Having loads of ports but insufficient controllers/PCIe connectivity is the hallmark of the Laptop industry's business model with consumers pretty much unprotected by lack of regulatory enforcement actions and an online review press so encumbered by review-sample NDAs and Other Review restrictions that are most definitely examples of inherent conflicts of interest that get between the online review sites' reporting and the consumer's rights to know.
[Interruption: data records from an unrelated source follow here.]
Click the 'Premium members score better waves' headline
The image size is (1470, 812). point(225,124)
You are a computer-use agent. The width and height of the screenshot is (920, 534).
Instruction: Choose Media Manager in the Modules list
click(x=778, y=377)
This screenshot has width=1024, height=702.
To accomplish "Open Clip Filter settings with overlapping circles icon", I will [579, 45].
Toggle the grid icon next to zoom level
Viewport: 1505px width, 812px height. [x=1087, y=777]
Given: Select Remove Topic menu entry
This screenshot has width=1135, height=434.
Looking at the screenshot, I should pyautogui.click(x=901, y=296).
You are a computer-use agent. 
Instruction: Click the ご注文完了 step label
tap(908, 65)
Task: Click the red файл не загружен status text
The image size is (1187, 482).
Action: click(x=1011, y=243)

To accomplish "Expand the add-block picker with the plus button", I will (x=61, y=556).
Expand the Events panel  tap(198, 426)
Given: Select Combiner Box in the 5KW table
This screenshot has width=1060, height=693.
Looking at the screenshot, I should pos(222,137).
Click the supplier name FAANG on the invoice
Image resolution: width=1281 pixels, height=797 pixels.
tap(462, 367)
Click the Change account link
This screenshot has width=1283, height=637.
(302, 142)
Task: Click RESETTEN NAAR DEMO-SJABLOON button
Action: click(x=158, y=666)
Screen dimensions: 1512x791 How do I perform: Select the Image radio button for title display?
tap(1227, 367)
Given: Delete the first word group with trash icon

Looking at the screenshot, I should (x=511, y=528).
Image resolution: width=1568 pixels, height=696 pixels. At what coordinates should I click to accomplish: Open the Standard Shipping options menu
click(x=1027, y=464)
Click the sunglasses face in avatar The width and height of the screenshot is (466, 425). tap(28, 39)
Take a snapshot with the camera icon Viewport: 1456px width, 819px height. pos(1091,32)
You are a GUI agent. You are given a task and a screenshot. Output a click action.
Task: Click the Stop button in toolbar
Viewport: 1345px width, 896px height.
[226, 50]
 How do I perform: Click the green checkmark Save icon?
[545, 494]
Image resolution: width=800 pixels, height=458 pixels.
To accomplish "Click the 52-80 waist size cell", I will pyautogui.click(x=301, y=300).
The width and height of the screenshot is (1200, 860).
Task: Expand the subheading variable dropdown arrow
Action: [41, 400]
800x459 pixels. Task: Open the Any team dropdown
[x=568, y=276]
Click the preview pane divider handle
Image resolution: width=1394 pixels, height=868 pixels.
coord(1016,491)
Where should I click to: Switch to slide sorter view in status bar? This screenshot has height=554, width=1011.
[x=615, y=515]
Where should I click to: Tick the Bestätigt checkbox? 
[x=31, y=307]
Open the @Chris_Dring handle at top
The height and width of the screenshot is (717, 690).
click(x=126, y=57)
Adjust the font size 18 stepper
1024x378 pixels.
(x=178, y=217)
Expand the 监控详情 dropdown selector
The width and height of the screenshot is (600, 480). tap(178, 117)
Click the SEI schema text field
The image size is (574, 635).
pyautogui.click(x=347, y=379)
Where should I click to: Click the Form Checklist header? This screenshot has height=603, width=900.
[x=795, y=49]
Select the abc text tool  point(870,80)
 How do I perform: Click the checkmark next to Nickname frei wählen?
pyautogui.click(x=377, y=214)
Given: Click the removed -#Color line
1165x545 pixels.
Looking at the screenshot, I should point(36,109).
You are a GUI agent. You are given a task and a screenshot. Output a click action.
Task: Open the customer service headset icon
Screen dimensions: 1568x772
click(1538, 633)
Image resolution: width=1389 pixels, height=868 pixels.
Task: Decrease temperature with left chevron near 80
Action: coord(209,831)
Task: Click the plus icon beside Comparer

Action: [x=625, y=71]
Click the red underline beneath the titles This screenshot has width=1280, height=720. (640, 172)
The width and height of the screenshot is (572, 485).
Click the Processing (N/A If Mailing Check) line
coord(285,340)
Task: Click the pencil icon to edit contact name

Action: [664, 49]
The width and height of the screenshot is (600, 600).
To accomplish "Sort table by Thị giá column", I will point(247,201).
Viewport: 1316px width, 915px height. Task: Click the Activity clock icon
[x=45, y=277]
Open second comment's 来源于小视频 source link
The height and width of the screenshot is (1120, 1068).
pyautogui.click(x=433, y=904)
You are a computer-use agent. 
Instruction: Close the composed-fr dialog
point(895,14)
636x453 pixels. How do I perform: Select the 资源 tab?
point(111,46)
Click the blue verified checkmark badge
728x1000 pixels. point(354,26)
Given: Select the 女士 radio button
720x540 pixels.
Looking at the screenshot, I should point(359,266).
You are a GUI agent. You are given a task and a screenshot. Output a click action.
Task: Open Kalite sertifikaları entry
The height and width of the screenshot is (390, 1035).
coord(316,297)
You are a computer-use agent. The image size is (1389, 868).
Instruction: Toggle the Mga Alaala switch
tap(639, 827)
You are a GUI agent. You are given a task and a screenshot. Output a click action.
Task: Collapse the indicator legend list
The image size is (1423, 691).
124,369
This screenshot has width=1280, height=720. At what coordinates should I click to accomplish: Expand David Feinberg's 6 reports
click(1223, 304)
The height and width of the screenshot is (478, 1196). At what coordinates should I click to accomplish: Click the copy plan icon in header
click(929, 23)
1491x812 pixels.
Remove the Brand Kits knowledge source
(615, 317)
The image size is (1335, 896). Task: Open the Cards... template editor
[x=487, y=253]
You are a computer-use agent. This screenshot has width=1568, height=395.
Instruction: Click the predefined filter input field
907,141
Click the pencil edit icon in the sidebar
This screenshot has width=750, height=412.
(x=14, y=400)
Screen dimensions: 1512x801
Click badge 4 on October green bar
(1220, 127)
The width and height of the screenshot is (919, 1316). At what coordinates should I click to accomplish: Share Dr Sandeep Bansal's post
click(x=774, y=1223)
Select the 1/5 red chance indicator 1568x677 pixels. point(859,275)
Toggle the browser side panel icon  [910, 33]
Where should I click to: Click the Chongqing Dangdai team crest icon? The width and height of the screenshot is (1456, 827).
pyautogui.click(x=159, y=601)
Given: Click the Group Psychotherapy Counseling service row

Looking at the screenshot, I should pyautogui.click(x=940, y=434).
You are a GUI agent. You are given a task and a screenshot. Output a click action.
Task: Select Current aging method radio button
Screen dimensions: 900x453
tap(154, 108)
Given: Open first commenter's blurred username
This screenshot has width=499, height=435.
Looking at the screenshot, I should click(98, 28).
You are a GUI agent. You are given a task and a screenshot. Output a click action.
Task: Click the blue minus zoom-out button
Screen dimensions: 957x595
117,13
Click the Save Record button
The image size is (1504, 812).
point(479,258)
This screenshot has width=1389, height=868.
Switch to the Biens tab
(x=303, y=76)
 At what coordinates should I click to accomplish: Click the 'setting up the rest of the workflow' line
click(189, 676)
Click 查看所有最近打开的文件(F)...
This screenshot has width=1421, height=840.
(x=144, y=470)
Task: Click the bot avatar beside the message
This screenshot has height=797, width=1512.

It's no wonder that those Mini-Desktop SKUs with the most complete amount of System Hardware/Firmware and information/documemtation that come with user friendly generic drivers(Graphics/Chipset/others) are so popular with these devices' end users.

Laptop OEMs have burned enough bridges and it's mostly too late to win any real trust anymore among consumers. I'm to the point that I'd rather carry a mini/micro desktop around with a portable USB monitor and foldable keyboard than take any more crap from laptop OEM's and their rather corrupt bussiness model of the last 15+ years, including that one that's the most egregious of all the Thin and Lighs/Ultrabook form factor of uselessness.

I think that as soon as AMD gets out of its old state of mind and starts brading its own devices that are similar to Intel's NUC/Apple Mac-Mini sorts of offerings the OEM laptop industry is going to really earn its comeuppance.
The OEM/Marketing influnced GPU rebranding nonsense is enough in and of itself to rate a consumer rebellion. And a healty market of mini/micro-desktop SKUs, that are in fact as portable as a laptop, all while being much more user friendly and way more updatable. BGA can GO TO HELL, soldered memory, likewise. And don't get me started on those Laptop OEM's Modded/Customized NON-Generic graphics divers as that rates hot tar and loads of feathers on that fine little Laptop OEM "Feature".

I like my CPUs socketed and my memory in the DIMM slot and things upgradable. Don't Glue/Solder me in.

March 13, 2018 | 12:13 PM - Posted by Devouring_with_Doug (not verified)

I am curious to know why Display ports are being used and not HDMI? Recently changing over to MBP and looking for a good dock to use while at home Almost bought the OWC then I saw caldigit 3+ haven’t made the choice yet but hoping for a space grey version before I do. But really curious about the HDMI port not being on these devices

March 13, 2018 | 03:20 PM - Posted by Gunbuster

Probably because you have to pay out a licence fee to use HDMI. Also PC equipment is more likely to be DP, and if its not just get a dongle from amazon for cheap.

I'm more concerned it only has one DP, I mean come on its kind of positioned as a power user product but only one DP???

March 13, 2018 | 03:27 PM - Posted by Gunbuster

A Dell D6000 universal dock is only $170. Why would you get one of these?